While we are potentially on the cusp of a new era in the utilization of genetically modified mice for developmental analysis, a number of unknowns exist. First and foremost is the robustness of the newly developed resource with respect to the generation of germline-competent mutant mice. Many variables affect this, including genetic background, genomic stability, culture conditions, and technical expertise. Both the Sanger Institute and Regeneron have excellent success in generating germline-competent mice in their own facilities. For example, targeted JM8 clones successfully colonized the germline in over 65% of experiments [10]. As multiple cell lines have been derived for each targeted locus, the likelihood of obtaining a germline-competent mouse for any specific gene of interest is high. This assumes such success can be obtained elsewhere.

Another issue is the fact that the resource has been created in a C57BL/6N-derived cell line. Although the J and N substrains are very closely related (only 102 of 139,561 genotyped single-nucleotide polymorphisms are discordant [10]), several phenotypic differences have been noted [13,14] and molecular differences, such as a deletion of the Nnt gene in C57BL/6J, have been found [15,16].

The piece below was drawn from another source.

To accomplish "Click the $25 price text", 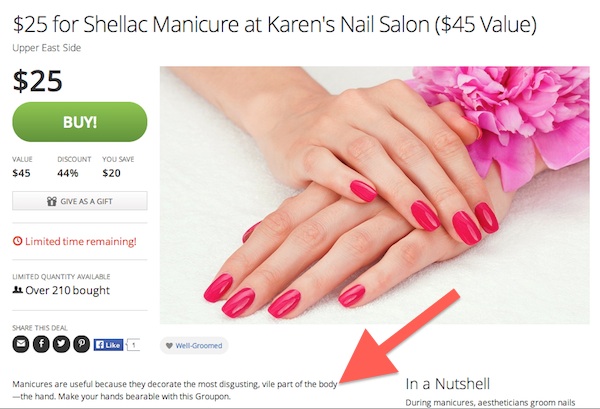I will click(38, 81).
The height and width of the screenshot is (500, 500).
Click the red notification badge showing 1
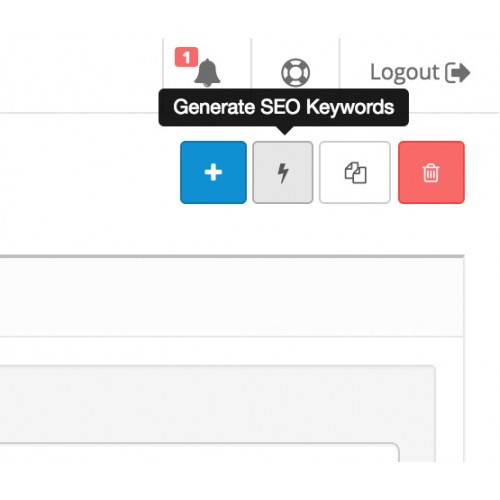pyautogui.click(x=187, y=57)
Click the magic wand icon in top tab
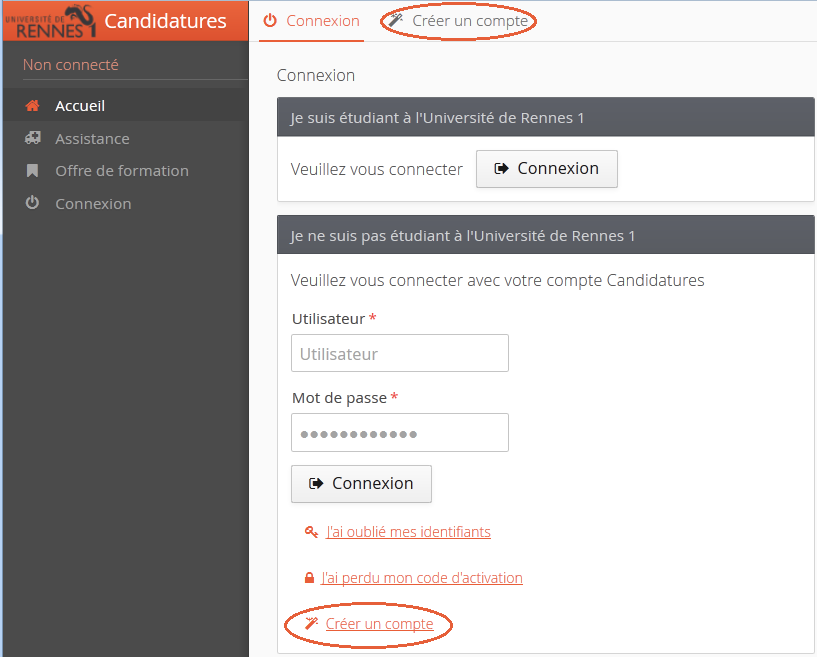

Finally, there is a spectrum of opinions regarding how such resources can best be utilized. The European Community and the Wellcome Trust Sanger Institute have developed a vigorous effort to support systematized and centralized phenotyping in a large-scale fashion [17]. This model has been less consistently embraced by the research community in the USA. While there are clear efficiencies and opportunities for discovery inherent by phenotypic screening in an unbiased fashion, there is also a case to be made for facilitating analysis by individual investigators who are invested in specific gene families, pathways, or phenotypes. As an example, relatively modest but targeted ENU (N-ethyl-N-nitrosourea) mutagenesis programs have been arguably as productive, with respect to mutation discovery and functional characterization, as much larger, broadly focused efforts [18-21].

In summary, an extraordinary resource of gene deletions, disruptions, and conditional mutant alleles is now available at relatively low cost to investigators worldwide. The substantial investment required to create these libraries is likely to yield substantial insight into the role of specific genes in mammalian biology.